The inaugural ‘First Annual Regulatory Forum’ between the USFDA and Drugs Control Administration, Telangana, took place on January 31, 2024, in Hyderabad. Following this collaborative event, the USFDA officially communicated the development through its newsletter, ‘Global Update,’ on February 14, 2024, an official statement said on Saturday.

This significant milestone allows drug inspectors from DCA, Telangana, to be invited to observe specific USFDA medical product inspections. This inclusion is a part of the activities outlined in the ‘Memorandum of Understanding signed between the USFDA and India in 2020.

Telangana now joins Gujarat, Karnataka, and Goa as the fourth state in India to achieve this status. Renowned as the ‘Bulk Drug Capital of India,’ Telangana contributes over 35 percent to the total pharmaceutical production in the country, boasting more than 214 USFDA-registered manufacturing sites.

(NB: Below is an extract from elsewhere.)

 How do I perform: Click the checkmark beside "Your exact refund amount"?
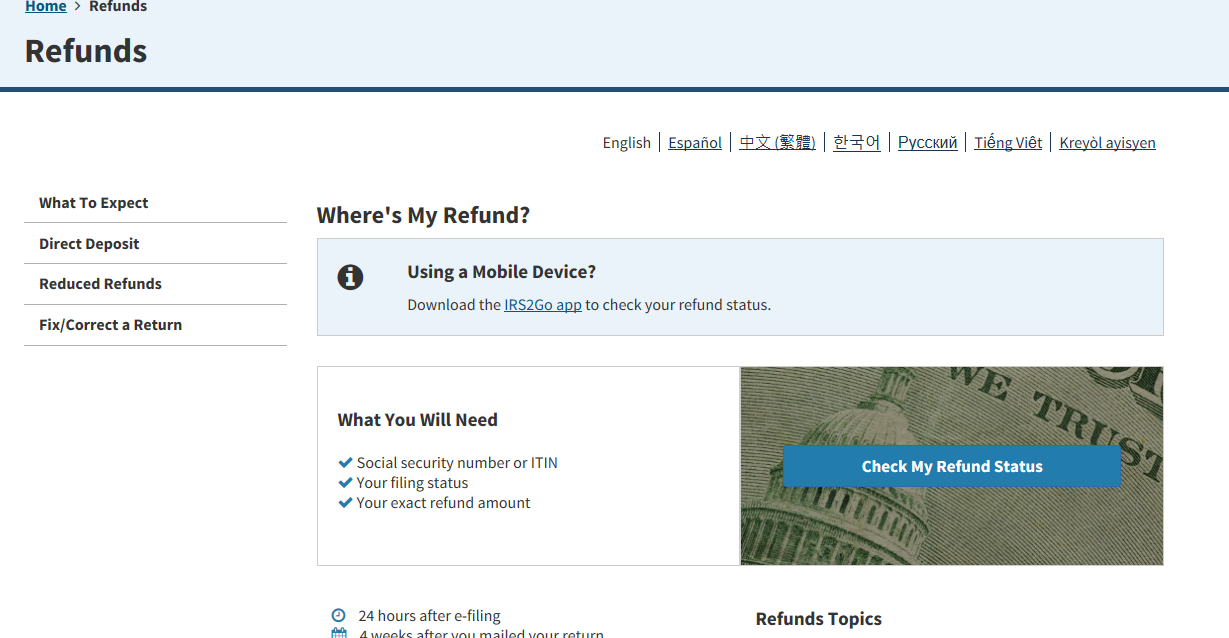pos(345,502)
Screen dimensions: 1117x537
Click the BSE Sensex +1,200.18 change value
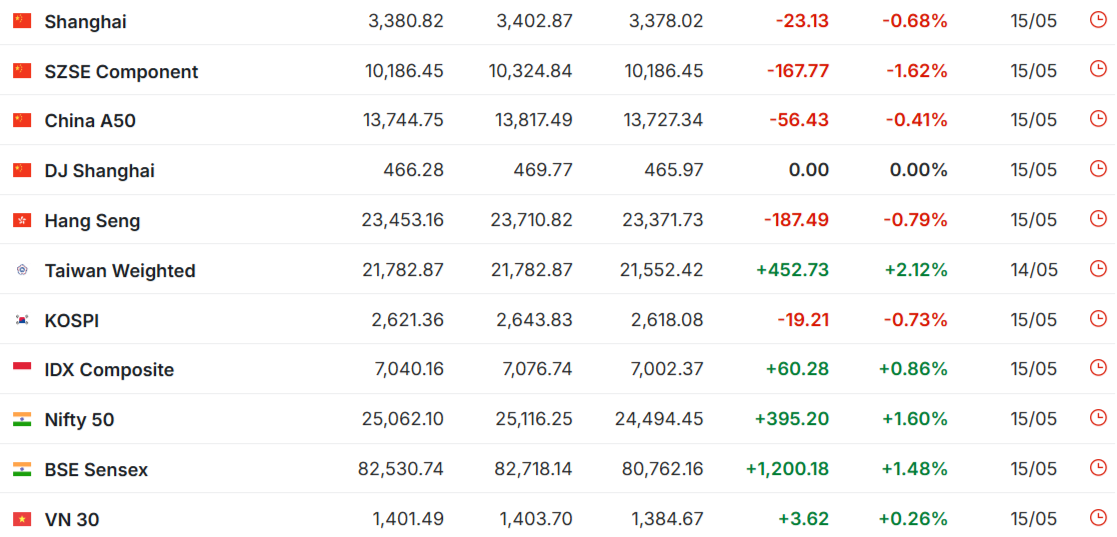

With a commitment to stringent regulatory standards, the Drugs Control Administration, Telangana, has undertaken various regulatory initiatives, ensuring a robust oversight framework for pharmaceutical manufacturing within the state.

The joint regulatory forum aimed at sharing inspectional best practices for medical products, fostering collaboration, and providing insights into regulatory operations and compliance practices between the USFDA and DCA Telangana. The collaboration is anticipated to enhance regulatory harmonization, elevate compliance with global standards, and improve oversight of pharmaceutical manufacturing processes in Telangana.

This collaboration not only facilitates knowledge-sharing and capacity-building among regulatory authorities but also holds the potential to benefit public health by ensuring the availability of safe and efficacious medicines.(UNI)